═══ ENTRIES SHOWN ═══
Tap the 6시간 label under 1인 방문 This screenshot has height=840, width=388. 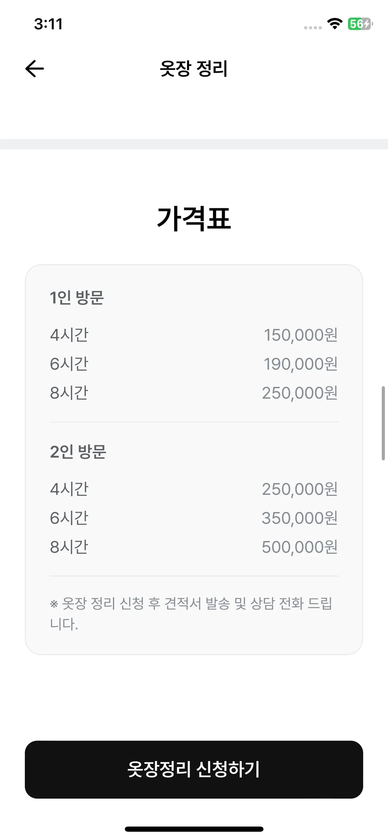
═══
═══ ENTRIES SHOWN ═══
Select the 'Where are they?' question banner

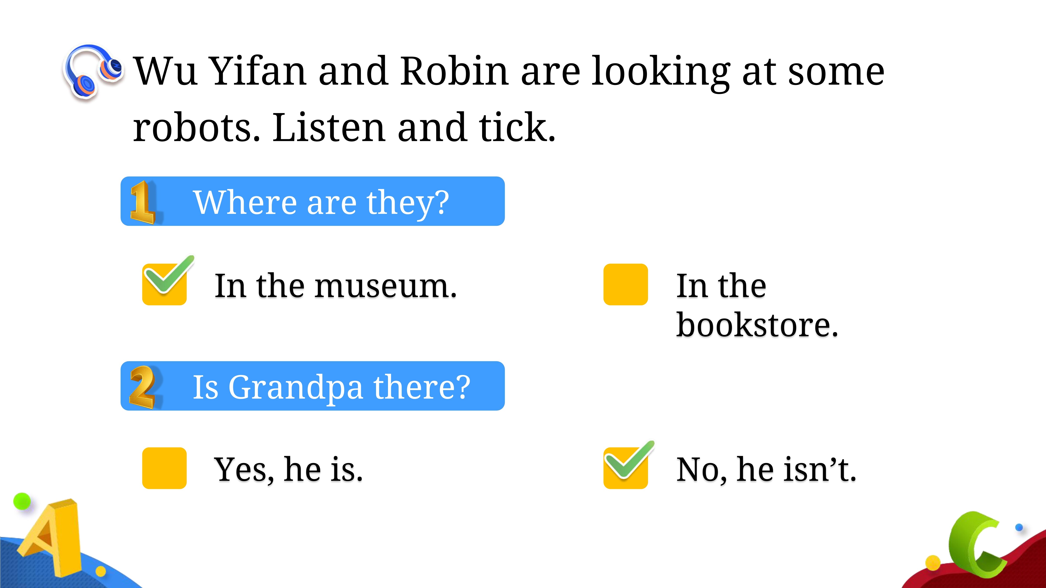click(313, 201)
═══
═══ ENTRIES SHOWN ═══
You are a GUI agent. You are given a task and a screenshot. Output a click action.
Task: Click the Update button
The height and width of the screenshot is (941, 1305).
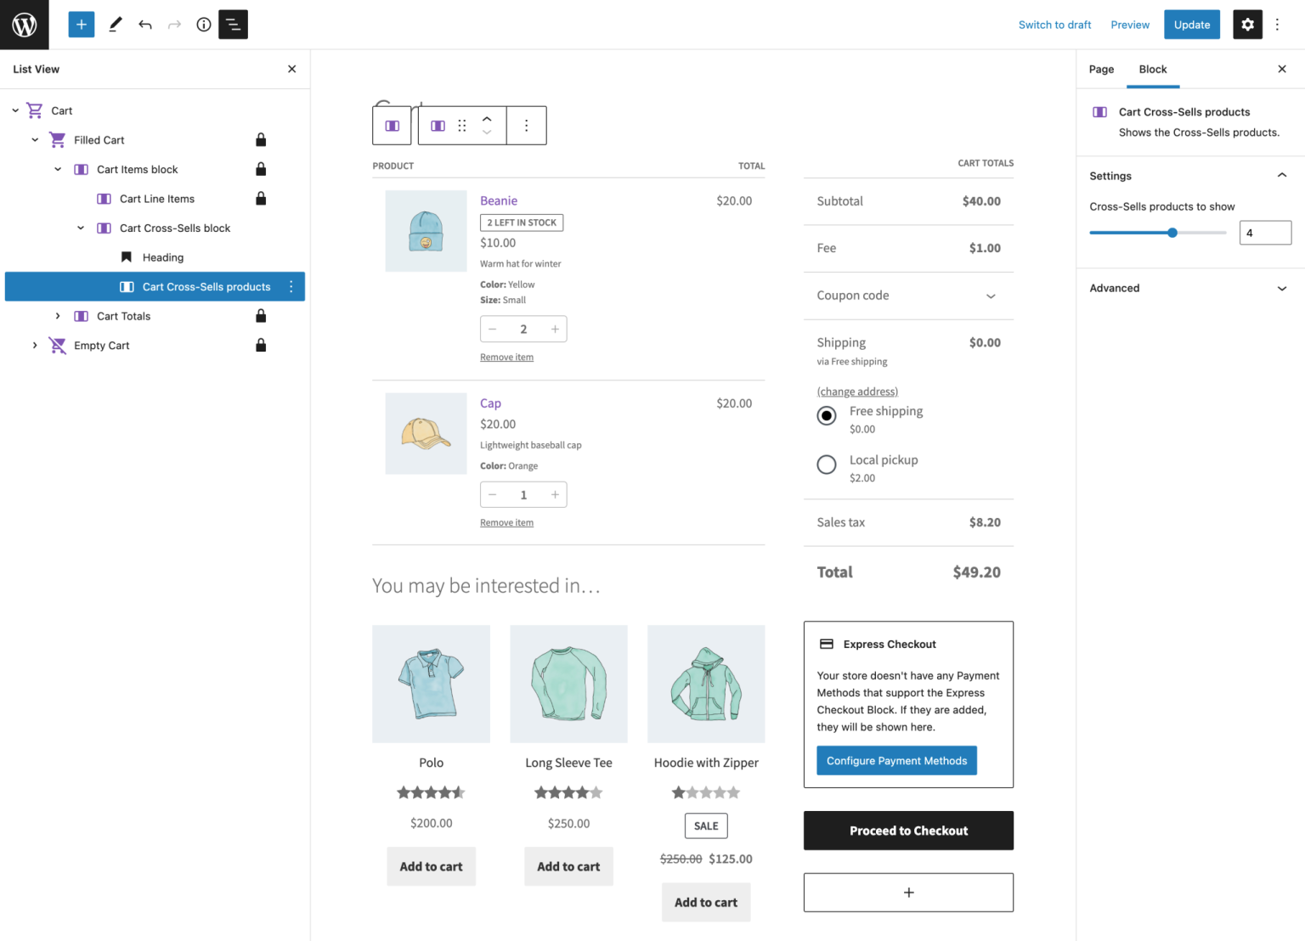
═══
Using the listing above, return word for word each line from the one that has "You are a GUI" through the one that has "The height and", and no line outside that range.

You are a GUI agent. You are given a task and a screenshot. Output a click action.
Task: Click the Update button
The height and width of the screenshot is (941, 1305).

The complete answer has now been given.